■ **EXERCISE REQUIREMENTS**: In the text on national identity and national days below, which publication ran Andrew Hamilton's article?

■ **TEXT BLOCK**:

:::::

National identity and the celebration of national days

While debate about the appropriate celebration of our national day begins to fade and discussion about the most appropriate date to celebrate “being Australian” is forced out by other news items, I read Andrew Hamilton’s piece related to the issues at hand. (Andrew Hamilton SJ, Eureka St, 23 Jan 2017)

From the perspective of a beach-side vacation, Hamilton observed the simple delights of families and friends enjoying time together by the ocean and appreciated it for all of that. At the same time, he noted that for some in our communities, there can be deep pain and grief associated with the beach, the ocean.  While for many of us they are places of recreation, fun, friendship and inspiration, for others they can be reminders of death, invasion, defeat, exclusion and bitter memories.

No place, no symbol, no word, can carry a single association for different individuals.  It could be said that even a single individual has different associations with places, symbols and words at different times and in different circumstances. It is even more so for a nation.

What I find most refreshing in Hamilton’s article is that he does not try to deny the painful and the broken in our national relationships.  That is, he encourages us to bring the whole gamut of our responses, that is, the positive AND the negative, to days such as Australia Day.

National days, however, he writes, are more properly about memory and attentiveness to all the relationships that compose Australia. They invite us to notice and be thankful for and to celebrate the tenderness of our domestic relationships and the general amiability of our relationships with strangers and our international relationships.

They invite us also to allow these good things to measure the prejudice, gross inequality and violence in our society and the brutal self-interest in our dealings with other nations. They also measure the historical relationships that have shaped Australia, and particularly the violence, dispossession and subsequent discrimination and neglect in our relationships with Indigenous Australians.

:::::

■ **DATA RECORDS**:
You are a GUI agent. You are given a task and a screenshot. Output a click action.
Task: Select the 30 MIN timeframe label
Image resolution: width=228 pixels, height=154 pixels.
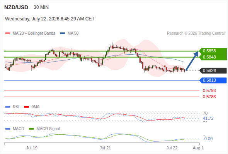(41, 7)
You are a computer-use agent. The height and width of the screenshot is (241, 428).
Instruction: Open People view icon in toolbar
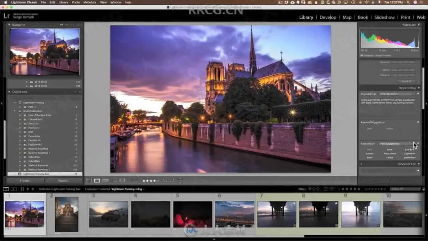(122, 181)
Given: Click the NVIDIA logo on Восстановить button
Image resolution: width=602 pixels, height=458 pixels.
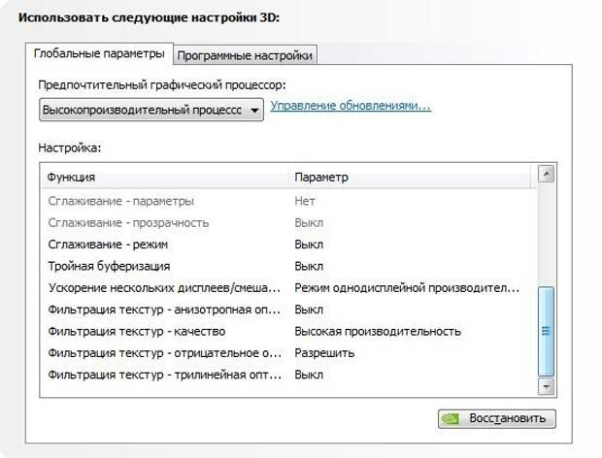Looking at the screenshot, I should pyautogui.click(x=452, y=419).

:::::

■ **ANSWER TO THE TASK**: Eureka St